For all connection points, geopolitical issues and ecological shifts generate opportunities and present challenges. British control mapped Hong Kong onto the world while its proximity to Mainland China provided the persistent appeal of potential aerial connections. Political transformations in China and Cold War dynamics heightened Hong Kong’s regional ties, reorienting the city toward the regional network of Southeast Asia. Against the backdrop of privatisation and economic liberalisation, Hong Kong’s phenomenal economic success allowed it to break out of its regional configuration and extend its command over long-haul flight routes.
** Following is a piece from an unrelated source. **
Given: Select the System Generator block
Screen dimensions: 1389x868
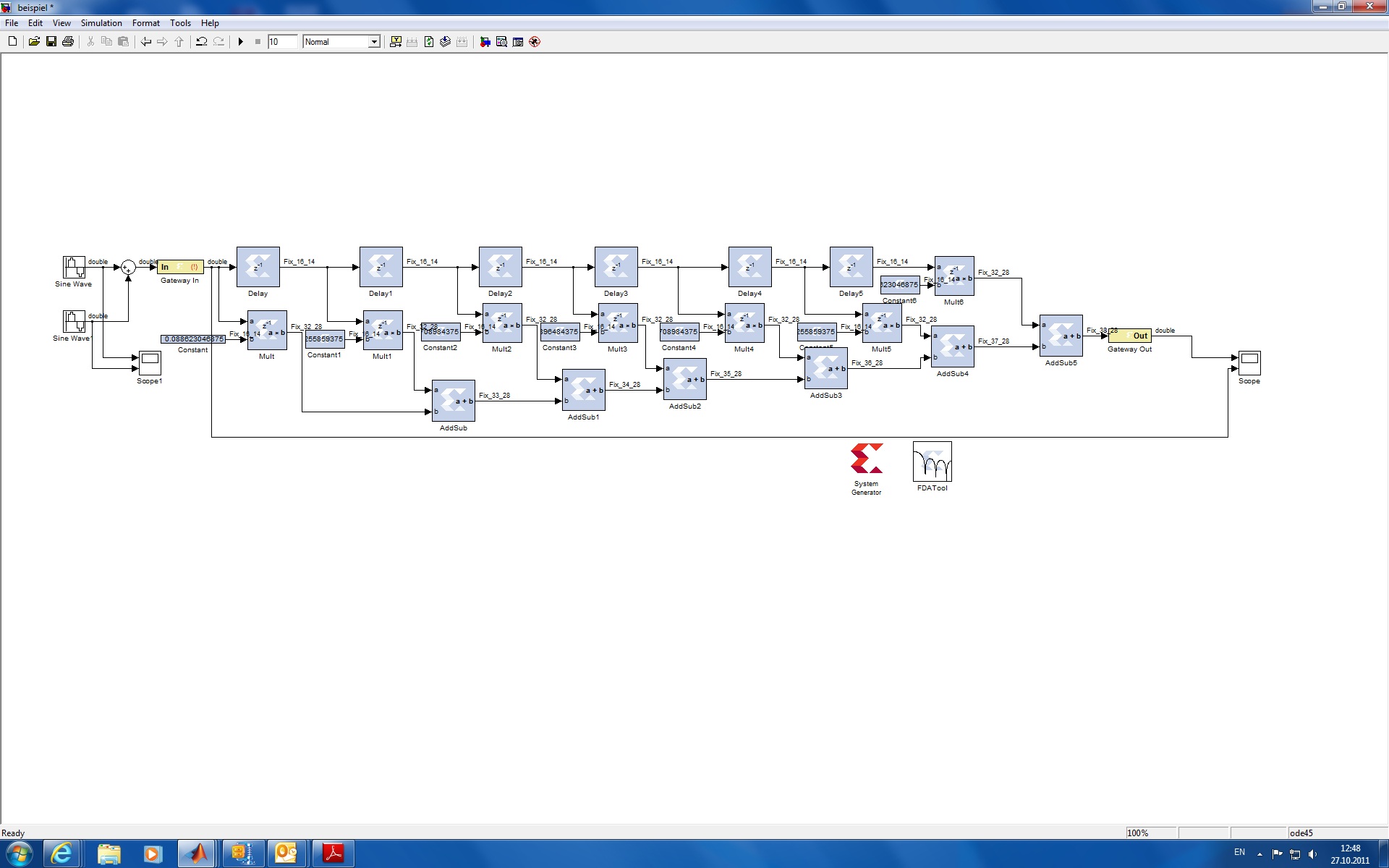Looking at the screenshot, I should (x=866, y=459).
In the fluid space that underwent continuous transformation, Hong Kong made itself an anchor in the network of flows. In the post-handover period, the city has experienced equally transformative dynamics: the persistent expansion of the Chinese economy, its evolving relation with the PRC leadership, and a changing British and American posture toward Hong Kong and China, to name just a few.
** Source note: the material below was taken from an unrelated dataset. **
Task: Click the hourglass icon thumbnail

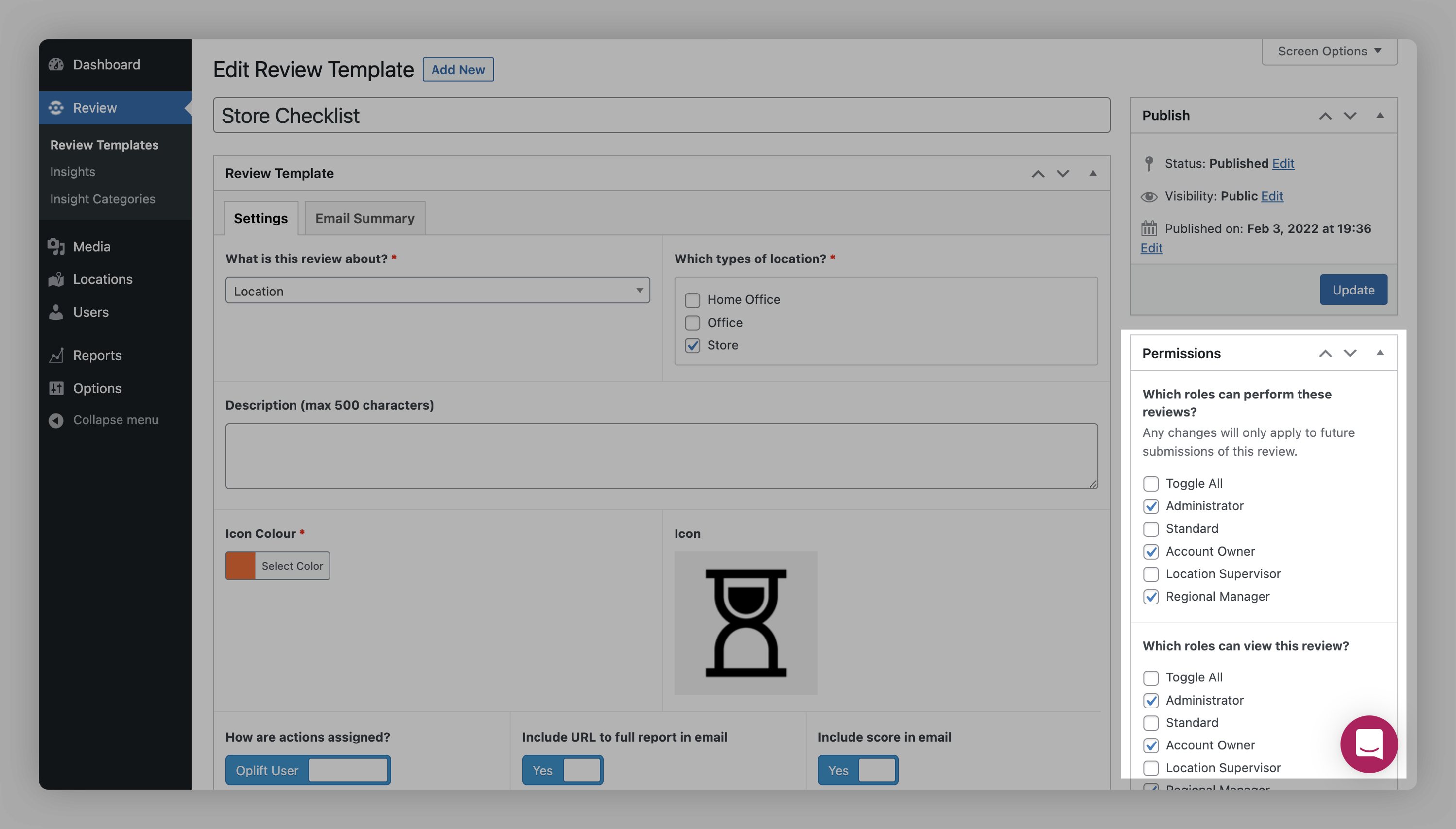Action: coord(745,623)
Although the system has withstood bouts of political turbulence, which influenced industry development from time to time, commercial aviation in Hong Kong, along with its global partners, has proved defenceless in the face of the Covid-19 pandemic. The conclusion of the pandemic could witness the dissolution of Hong Kong’s regional and global ties or the revitalisation of Hong Kong’s status as a hub. Playing out in the skies over Hong Kong, the outcome pivots on the city’s ability to demonstrate yet again its nimble posture and delicate footwork in connecting global powers on the periphery.